╭─ Data records

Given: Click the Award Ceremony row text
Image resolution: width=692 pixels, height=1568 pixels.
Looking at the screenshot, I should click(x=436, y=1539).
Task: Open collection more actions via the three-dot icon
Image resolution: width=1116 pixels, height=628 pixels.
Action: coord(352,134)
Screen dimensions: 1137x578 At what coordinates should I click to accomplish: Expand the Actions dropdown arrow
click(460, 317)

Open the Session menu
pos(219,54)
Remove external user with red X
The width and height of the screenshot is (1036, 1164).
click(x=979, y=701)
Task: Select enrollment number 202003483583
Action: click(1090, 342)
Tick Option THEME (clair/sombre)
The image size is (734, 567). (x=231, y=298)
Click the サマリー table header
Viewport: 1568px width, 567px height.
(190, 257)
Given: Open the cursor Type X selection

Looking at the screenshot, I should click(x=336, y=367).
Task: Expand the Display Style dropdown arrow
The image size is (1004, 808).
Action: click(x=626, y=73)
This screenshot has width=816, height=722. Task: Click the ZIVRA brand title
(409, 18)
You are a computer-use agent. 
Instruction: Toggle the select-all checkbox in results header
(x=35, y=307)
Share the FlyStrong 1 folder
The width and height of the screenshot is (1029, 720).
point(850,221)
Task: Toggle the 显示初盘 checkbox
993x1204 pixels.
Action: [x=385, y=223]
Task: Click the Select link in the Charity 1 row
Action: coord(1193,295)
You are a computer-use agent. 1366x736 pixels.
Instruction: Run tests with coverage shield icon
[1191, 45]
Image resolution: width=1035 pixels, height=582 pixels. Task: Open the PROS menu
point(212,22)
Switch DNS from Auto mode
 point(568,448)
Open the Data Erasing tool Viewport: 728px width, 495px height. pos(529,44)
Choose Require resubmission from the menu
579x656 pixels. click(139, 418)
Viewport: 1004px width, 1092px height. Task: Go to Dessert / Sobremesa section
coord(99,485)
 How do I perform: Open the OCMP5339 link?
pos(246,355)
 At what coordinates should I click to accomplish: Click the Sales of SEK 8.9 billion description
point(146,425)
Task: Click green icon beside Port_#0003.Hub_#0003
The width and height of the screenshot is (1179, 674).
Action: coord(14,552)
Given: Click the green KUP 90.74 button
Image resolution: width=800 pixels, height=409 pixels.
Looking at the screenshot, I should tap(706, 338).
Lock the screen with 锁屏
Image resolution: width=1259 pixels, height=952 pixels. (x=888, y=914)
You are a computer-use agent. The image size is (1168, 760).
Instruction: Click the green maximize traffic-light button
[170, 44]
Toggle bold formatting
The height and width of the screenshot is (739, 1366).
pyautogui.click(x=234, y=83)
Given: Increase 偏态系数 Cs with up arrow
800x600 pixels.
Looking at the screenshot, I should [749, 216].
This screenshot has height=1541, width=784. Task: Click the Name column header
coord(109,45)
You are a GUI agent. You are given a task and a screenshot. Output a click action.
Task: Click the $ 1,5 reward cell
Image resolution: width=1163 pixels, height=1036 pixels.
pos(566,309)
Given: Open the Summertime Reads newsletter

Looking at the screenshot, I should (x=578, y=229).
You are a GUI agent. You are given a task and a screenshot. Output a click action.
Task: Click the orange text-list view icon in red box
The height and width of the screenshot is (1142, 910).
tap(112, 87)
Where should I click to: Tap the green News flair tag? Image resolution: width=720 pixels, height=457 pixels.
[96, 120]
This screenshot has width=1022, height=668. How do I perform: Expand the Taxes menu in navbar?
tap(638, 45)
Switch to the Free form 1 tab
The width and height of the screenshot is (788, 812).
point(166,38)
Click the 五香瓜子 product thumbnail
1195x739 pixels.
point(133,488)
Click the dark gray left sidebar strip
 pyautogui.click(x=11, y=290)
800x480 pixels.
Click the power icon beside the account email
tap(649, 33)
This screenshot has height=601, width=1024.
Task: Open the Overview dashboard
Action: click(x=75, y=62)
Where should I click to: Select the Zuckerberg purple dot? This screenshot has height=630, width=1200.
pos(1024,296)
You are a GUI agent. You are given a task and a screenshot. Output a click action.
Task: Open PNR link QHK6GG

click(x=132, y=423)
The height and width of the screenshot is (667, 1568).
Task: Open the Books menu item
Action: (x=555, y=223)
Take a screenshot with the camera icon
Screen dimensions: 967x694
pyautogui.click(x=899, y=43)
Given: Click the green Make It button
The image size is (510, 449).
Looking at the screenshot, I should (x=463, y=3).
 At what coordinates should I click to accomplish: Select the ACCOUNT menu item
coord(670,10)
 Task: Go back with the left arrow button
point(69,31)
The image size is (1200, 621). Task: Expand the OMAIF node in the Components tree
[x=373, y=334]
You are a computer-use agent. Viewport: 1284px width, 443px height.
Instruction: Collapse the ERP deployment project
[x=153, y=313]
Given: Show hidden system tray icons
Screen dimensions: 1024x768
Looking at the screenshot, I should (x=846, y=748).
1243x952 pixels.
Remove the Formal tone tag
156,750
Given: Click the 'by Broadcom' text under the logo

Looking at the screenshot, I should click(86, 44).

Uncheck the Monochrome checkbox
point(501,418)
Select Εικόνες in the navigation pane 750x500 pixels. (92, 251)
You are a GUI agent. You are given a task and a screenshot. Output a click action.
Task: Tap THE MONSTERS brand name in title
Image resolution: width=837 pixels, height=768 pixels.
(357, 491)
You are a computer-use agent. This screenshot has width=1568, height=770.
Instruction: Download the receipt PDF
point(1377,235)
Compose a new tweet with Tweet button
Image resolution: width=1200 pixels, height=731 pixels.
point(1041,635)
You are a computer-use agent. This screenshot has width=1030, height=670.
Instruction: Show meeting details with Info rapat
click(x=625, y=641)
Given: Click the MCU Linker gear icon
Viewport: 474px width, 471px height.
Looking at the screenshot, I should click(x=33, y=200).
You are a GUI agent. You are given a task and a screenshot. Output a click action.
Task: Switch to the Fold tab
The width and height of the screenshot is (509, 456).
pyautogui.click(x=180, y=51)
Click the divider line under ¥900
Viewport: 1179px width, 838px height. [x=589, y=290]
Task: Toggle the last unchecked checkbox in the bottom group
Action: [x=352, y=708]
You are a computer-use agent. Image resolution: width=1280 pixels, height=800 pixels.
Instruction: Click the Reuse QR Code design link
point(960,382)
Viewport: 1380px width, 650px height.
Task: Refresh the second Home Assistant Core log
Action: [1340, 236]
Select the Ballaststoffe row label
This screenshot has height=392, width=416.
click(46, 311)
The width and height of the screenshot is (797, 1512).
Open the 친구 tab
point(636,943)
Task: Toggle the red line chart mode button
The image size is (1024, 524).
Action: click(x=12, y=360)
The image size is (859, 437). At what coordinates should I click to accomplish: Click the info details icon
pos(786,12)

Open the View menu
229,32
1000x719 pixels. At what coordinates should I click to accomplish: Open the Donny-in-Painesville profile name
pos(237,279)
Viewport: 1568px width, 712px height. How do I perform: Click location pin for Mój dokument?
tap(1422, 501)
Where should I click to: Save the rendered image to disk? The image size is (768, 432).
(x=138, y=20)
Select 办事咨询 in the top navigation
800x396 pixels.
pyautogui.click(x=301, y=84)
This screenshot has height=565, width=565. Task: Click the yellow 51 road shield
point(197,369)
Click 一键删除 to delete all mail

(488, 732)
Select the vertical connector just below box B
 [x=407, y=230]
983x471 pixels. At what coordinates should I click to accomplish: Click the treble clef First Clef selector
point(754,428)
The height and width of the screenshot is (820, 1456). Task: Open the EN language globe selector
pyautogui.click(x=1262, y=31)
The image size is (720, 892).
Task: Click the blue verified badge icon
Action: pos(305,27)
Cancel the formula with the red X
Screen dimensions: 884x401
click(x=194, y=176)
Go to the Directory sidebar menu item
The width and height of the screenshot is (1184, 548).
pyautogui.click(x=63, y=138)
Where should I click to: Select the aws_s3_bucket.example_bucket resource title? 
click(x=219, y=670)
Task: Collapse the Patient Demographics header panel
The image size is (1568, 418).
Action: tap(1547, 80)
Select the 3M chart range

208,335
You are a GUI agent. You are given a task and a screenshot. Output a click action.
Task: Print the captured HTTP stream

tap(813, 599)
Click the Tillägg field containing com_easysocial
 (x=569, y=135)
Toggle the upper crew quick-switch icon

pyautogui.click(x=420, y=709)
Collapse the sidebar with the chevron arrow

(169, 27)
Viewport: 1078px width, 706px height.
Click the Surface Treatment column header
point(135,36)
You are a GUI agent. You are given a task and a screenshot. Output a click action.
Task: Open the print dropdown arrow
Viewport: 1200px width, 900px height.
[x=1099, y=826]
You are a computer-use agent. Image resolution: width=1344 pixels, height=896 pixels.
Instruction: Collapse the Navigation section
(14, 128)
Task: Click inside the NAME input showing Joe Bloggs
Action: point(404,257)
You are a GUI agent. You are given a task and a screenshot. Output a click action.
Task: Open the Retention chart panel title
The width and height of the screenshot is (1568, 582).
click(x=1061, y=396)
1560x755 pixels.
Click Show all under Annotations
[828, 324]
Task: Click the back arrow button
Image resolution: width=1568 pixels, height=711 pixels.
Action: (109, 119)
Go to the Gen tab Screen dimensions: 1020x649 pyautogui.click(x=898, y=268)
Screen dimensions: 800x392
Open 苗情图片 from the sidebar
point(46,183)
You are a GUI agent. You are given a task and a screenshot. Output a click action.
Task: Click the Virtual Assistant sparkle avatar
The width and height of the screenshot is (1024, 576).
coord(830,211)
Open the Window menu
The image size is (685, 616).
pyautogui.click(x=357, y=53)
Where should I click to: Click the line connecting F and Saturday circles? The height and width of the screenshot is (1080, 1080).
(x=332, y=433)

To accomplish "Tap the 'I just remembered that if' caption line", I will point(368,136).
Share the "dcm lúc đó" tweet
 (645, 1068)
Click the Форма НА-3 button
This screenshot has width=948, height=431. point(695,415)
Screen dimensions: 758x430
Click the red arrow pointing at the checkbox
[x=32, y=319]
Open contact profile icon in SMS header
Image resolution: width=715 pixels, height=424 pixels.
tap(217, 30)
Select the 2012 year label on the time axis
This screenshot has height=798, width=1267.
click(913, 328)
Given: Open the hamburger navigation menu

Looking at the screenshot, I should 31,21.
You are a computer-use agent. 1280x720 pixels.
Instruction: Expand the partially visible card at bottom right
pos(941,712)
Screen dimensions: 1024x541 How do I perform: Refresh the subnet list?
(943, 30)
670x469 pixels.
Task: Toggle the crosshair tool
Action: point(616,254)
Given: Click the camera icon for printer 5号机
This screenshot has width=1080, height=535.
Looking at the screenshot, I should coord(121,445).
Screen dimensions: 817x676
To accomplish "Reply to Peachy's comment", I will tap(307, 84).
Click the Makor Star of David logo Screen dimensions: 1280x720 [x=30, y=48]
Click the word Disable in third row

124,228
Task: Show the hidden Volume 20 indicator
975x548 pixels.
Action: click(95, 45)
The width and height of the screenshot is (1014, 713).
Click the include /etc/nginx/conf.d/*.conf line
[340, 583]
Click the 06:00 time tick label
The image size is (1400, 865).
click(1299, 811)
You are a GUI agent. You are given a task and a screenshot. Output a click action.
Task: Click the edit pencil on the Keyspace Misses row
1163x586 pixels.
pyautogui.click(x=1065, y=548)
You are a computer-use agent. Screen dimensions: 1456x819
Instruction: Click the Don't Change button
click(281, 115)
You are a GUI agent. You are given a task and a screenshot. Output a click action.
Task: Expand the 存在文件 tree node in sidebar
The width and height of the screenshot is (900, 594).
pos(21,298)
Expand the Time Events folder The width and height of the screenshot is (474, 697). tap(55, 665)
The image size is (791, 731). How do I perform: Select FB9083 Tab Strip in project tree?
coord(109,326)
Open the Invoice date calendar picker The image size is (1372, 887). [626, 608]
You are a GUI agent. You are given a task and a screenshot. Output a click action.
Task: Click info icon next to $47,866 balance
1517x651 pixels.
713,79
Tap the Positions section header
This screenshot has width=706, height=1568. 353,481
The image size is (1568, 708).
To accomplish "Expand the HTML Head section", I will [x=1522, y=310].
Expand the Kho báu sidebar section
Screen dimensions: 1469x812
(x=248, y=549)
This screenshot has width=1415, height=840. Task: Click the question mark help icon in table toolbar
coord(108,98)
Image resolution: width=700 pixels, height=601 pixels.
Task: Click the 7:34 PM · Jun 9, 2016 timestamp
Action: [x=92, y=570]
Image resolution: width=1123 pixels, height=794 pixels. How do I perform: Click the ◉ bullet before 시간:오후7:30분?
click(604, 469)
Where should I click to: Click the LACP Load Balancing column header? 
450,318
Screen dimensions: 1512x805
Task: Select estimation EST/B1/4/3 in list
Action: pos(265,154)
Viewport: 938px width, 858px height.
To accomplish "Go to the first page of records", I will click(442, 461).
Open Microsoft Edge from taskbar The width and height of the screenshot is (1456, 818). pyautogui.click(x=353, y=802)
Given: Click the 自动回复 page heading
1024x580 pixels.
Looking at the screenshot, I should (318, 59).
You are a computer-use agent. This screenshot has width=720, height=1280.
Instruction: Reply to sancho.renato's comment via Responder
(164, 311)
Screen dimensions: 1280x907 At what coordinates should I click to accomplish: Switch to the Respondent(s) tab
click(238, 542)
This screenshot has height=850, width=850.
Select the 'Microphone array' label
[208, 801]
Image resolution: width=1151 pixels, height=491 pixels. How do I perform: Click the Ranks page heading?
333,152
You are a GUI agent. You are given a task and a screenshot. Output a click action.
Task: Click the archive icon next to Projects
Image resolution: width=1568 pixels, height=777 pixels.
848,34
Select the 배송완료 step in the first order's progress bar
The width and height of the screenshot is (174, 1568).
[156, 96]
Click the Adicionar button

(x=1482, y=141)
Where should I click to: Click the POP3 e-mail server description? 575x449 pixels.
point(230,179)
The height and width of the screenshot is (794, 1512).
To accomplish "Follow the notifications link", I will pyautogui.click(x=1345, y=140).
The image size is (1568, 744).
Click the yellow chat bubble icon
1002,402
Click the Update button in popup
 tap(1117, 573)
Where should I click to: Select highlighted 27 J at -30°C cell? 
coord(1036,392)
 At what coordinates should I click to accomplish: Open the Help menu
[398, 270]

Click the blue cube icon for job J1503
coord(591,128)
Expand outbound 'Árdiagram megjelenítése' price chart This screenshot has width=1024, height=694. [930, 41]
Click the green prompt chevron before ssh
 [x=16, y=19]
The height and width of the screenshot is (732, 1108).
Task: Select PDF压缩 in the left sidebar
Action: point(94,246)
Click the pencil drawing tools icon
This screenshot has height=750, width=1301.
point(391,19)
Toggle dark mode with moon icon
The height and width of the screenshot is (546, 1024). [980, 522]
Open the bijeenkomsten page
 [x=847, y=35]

╰─

## Task goal
From the records above, print only the lines between the one holding "The width and height of the screenshot is (1568, 582)." and the one holding "You are a computer-use agent. 1280x720", inclusive, exactly as they stand.

## Response to this task
The width and height of the screenshot is (1568, 582).
click(x=1061, y=396)
1560x755 pixels.
Click Show all under Annotations
[828, 324]
Task: Click the back arrow button
Image resolution: width=1568 pixels, height=711 pixels.
Action: (109, 119)
Go to the Gen tab Screen dimensions: 1020x649 pyautogui.click(x=898, y=268)
Screen dimensions: 800x392
Open 苗情图片 from the sidebar
point(46,183)
You are a GUI agent. You are given a task and a screenshot. Output a click action.
Task: Click the Virtual Assistant sparkle avatar
The width and height of the screenshot is (1024, 576).
coord(830,211)
Open the Window menu
The image size is (685, 616).
pyautogui.click(x=357, y=53)
Where should I click to: Click the line connecting F and Saturday circles? The height and width of the screenshot is (1080, 1080).
(x=332, y=433)

To accomplish "Tap the 'I just remembered that if' caption line", I will point(368,136).
Share the "dcm lúc đó" tweet
 (645, 1068)
Click the Форма НА-3 button
This screenshot has width=948, height=431. point(695,415)
Screen dimensions: 758x430
Click the red arrow pointing at the checkbox
[x=32, y=319]
Open contact profile icon in SMS header
Image resolution: width=715 pixels, height=424 pixels.
tap(217, 30)
Select the 2012 year label on the time axis
This screenshot has height=798, width=1267.
click(913, 328)
Given: Open the hamburger navigation menu

Looking at the screenshot, I should 31,21.
You are a computer-use agent. 1280x720 pixels.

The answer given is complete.